Source:
An Improvement Stereo Vision Images Processing for Object Distance Measurement

An Improvement Stereo Vision Images Processing for Object Distance Measurement

Tsung-Shiang Hsu and Ta-Chung Wang*

Institute of Civil Aviation, National Cheng Kung University, Taiwan

(Received 6 January 2014; Accepted 17 March 2014; Published on line 1 June 2015)
*Corresponding author:
DOI: 10.5875/ausmt.v5i2.460

Abstract: Human has the ability to roughly estimate the distance of objects because of the stereo vision of human’s eyes. In this paper we proposed an improved stereo vision system to accurately measure the distance of objects in real world. Object distance is very useful for obstacle avoidance and navigation of autonomous vehicles. Recent researches have used stereo cameras for different applications such as 3D image construction, distance measurement, and occlusion detection. The proposed measurement procedure is a three-phase process: object detection, segmentation, and distance calculation. In distance calculation, we proposed a new algorithm to reduce the error. The result shows our measurement system is capable of providing objects distance with less than 5% of measurement error.

Keywords: stereo vision; distance measurement


Object distance measurement is becoming more and more important in mobile autonomous systems. Information of the distance of objects are useful for navigation and avoidance of autonomous mobile systems. The system can easily avoid obstacles if the accurate position of obstacles can be acquired [1].

Stored records:
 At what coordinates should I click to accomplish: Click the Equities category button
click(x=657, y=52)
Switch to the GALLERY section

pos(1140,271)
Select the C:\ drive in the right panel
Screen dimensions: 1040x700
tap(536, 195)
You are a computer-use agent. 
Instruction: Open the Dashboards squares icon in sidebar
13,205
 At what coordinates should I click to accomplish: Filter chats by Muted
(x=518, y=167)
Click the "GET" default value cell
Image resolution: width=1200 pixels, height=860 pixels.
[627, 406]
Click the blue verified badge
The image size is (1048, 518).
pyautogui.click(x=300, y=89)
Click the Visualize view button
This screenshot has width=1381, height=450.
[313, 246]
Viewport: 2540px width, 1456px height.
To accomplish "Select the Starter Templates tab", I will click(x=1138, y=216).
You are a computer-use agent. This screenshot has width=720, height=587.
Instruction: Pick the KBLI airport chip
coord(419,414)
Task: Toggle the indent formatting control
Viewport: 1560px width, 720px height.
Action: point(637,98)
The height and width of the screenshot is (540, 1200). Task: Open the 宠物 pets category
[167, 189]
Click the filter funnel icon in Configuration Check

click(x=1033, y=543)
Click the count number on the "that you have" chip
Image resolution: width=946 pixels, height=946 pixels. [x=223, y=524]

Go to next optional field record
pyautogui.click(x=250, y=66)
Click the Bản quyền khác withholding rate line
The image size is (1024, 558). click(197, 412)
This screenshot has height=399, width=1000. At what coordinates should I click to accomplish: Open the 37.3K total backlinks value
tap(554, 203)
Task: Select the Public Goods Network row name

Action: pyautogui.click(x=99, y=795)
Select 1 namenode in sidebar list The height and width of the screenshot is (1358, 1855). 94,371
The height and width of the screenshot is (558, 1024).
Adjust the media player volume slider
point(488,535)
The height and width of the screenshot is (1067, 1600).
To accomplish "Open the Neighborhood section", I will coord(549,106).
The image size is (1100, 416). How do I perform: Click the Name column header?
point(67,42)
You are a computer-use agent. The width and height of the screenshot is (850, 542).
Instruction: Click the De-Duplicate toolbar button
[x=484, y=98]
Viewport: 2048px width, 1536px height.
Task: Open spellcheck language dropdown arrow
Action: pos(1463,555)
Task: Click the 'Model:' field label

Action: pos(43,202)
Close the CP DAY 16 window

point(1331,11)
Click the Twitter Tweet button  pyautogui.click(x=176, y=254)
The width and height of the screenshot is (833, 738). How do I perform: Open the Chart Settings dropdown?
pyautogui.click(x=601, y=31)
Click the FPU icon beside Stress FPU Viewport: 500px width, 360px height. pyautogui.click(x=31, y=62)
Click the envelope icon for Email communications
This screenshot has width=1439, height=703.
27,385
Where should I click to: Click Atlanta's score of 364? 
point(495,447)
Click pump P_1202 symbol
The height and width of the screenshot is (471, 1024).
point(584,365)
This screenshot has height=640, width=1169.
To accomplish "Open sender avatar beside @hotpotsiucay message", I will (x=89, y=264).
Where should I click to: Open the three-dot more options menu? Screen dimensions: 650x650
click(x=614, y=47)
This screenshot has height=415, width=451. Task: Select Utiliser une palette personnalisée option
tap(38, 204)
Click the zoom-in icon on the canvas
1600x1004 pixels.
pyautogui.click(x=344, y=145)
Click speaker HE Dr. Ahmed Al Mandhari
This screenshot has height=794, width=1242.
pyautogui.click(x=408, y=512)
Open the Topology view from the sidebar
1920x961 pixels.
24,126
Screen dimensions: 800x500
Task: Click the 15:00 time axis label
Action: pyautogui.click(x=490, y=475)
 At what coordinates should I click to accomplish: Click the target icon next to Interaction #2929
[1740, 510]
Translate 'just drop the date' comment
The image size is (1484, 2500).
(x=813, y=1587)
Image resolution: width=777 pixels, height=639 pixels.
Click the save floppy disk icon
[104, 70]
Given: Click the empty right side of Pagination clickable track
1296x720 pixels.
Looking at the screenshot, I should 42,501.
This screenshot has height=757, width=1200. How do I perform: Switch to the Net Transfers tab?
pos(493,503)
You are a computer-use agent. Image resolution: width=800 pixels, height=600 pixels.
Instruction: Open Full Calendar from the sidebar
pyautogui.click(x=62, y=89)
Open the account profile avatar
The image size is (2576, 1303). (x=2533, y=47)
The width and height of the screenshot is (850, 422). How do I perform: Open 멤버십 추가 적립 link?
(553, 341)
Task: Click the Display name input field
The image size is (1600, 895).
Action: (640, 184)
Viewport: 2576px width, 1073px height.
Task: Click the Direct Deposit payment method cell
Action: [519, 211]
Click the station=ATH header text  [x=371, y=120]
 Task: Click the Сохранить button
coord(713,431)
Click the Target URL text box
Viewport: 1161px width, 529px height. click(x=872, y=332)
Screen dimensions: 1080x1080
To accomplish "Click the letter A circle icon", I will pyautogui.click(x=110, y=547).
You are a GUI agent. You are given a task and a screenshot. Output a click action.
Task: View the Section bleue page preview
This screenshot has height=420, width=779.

Your goal:
Set down everything in the stereo vision paper above from "Object distance measurement is" down to "be acquired [1].", word for word.

Answer to the problem:
Object distance measurement is becoming more and more important in mobile autonomous systems. Information of the distance of objects are useful for navigation and avoidance of autonomous mobile systems. The system can easily avoid obstacles if the accurate position of obstacles can be acquired [1].